Orbital Composites aims to disrupt the 3D printing industry. They believe that robotics is the answer to the limitations faced by the industry, such as scale, speed, strength and design. Their Orbital S, the first robotic 3D printer built for industrial scale, was released to tackle these problems. The impressive robot has a maximum speed of 2m/s, has a maximum payload of 10kg and a maximum reach of 1.1m. The build platform is 1m x 1m x 1m, giving the ability to create relatively large end use parts. Furthermore, the user has a choice of materials. It uses the Kuka KR10 R1100 robot arm; Kuka is an official partner of the company. 

Orbital Composites’ Orbital S robotic 3D printer. Photo Credit: Orbital Composites

Dyze Design et Pulsar

Pulsar is a state-of-the-art, large-scale, high-speed plastic pellet extruder. It was designed with one goal in mind: to 3D print large parts as quickly and inexpensively as possible. Pulsar is compatible with robotic arms for 3D printing and is capable of producing up to 500 mm3/s (2.5 kg/h) of material. It can also be used with large nozzles from 1.00 mm to 5.00 mm. Finally, Pulsar is ready for all environmental conditions. The water cooling loop ensures that the entire system is at a constant temperature. With an additional heat shield, Pulsar can withstand a 200°C environment. This makes the machine compatible with plastic materials such as PEEK, Ultem and PSU.

Pulsar robotic arm


Branch Technology

This company combines additive manufacturing, prefabrication and digital technology on a large scale. Thanks to their patented technology, it allows the team of designers and architects to imagine, compose and finally build those structures that were previously impossible with traditional construction methods. One example of a project they have carried out is in the construction of a 3D printed pavilion in which they have used KUKA robotic technology. The combination of robots with 3D printing has enabled the architects and designers from Gould Turnes Group with whom they have collaborated to not only tackle the construction of the final structure but the design process from start to finish. The 3D printing process applied to the KUKA robots is a great combination as it allows the production of precise, lightweight and cost-effective components from a variety of materials.




At this point, if you are interested in WAAM technology, you have almost certainly heard of MX3D. The Dutch company made waves for its creation of an entirely 3D printed, metal bridge which is currently located in the center of Amsterdam. This among other large-scale metal 3D printing feats has made them a popular choice in many sectors.
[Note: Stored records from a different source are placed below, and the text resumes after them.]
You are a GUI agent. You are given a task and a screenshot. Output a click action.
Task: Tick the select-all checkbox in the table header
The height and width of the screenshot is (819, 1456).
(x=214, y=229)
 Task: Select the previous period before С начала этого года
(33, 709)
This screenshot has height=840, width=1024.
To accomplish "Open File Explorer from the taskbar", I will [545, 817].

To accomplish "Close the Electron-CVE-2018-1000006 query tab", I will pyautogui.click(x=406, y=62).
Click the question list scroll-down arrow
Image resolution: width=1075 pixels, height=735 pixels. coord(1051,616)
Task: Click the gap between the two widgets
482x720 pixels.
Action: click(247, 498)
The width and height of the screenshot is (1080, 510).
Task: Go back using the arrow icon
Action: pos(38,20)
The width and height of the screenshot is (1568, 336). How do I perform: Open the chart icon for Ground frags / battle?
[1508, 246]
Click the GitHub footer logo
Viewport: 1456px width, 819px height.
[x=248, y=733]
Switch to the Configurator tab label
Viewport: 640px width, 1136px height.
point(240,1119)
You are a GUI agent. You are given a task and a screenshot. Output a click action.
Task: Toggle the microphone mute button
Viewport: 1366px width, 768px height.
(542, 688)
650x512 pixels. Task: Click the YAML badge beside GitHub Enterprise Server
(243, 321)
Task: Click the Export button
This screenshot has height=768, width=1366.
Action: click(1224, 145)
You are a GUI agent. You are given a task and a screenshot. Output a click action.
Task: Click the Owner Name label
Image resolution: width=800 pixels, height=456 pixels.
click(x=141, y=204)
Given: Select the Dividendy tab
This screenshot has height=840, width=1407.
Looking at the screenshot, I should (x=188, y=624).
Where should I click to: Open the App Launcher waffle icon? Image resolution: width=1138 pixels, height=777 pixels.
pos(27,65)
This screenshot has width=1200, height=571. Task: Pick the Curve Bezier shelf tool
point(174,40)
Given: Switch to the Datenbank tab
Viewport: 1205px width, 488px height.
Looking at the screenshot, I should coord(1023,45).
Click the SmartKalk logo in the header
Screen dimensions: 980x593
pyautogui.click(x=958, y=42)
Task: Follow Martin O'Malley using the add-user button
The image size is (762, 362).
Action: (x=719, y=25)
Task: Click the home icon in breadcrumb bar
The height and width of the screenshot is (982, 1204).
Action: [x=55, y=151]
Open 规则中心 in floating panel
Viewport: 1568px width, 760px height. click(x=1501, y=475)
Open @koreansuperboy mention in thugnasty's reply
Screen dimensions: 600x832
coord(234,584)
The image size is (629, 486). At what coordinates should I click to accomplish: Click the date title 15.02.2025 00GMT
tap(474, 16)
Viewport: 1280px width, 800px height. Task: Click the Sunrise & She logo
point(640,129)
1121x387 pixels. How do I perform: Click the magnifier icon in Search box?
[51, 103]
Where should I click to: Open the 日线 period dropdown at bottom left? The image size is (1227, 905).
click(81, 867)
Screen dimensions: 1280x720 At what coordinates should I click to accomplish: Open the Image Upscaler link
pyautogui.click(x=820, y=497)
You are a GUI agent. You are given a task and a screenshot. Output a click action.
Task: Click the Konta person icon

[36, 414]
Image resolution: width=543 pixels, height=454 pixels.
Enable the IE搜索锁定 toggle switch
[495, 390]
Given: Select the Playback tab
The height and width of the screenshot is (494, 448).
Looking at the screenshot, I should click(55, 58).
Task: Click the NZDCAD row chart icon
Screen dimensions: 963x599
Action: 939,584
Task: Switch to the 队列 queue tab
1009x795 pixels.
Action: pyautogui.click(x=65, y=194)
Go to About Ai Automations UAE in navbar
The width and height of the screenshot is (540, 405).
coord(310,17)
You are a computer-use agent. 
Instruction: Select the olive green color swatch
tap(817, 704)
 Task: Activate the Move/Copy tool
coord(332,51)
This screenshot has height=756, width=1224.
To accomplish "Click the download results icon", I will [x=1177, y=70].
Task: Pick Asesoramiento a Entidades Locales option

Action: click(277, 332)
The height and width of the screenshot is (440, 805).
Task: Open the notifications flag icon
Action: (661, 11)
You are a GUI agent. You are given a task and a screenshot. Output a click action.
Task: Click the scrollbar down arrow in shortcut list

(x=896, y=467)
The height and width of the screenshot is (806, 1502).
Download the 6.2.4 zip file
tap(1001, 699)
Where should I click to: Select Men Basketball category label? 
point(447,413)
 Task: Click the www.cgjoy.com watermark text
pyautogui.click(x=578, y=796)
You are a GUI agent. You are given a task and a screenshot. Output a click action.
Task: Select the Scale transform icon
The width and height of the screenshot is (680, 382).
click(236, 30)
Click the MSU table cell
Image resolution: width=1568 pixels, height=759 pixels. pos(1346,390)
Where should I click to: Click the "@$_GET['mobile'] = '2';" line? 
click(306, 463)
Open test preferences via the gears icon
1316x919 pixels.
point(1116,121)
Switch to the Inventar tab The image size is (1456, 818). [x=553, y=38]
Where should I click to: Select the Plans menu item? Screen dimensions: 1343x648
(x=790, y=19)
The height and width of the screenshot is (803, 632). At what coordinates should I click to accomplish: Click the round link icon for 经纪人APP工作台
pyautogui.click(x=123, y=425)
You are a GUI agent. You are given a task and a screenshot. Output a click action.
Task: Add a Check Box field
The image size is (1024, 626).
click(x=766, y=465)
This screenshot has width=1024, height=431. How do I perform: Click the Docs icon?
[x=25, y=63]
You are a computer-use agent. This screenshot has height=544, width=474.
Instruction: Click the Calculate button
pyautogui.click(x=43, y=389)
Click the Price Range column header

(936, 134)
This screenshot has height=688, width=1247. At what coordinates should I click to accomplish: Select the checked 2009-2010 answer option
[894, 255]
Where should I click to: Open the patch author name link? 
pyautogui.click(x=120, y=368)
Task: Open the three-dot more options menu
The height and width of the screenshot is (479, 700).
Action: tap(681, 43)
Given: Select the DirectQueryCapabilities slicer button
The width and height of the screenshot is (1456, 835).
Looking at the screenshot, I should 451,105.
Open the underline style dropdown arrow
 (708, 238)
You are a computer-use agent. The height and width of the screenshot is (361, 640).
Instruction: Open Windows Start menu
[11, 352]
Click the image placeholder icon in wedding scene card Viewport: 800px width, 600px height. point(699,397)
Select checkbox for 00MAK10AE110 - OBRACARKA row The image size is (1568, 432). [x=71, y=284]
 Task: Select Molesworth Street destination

And the company uses robotic arms for its solutions. More specifically, MX3D uses an 8-axis ABB industrial robotics system in its M1 metal AM system, allowing for the creation of medium to large-scale metal parts. To ease the process, the company also offers MetalXL, a software that controls their WAAM-based systems, ensuring that the part is manufactured as intended, controlling everything from design through monitoring during the actual printing.

mx3D printer

mx3D printer

Continuous Composites 

Continuous Composites was recently selected by NASA to produce low coefficient of thermal expansion (CTE) open isogrid composite structures for space applications, using its patented Continuous Fiber 3D Printing (CF3D) technology. This printer combines high performing composite materials with rapid curing thermoset resins. They say that this will demonstrate the printer’s capability to produce high quality and consistent printing, with excellent accuracy and precision. The printer is configurable and scalable and therefore can be applied to projects of various dimensions. They turned to Comau for their robotic arm needs.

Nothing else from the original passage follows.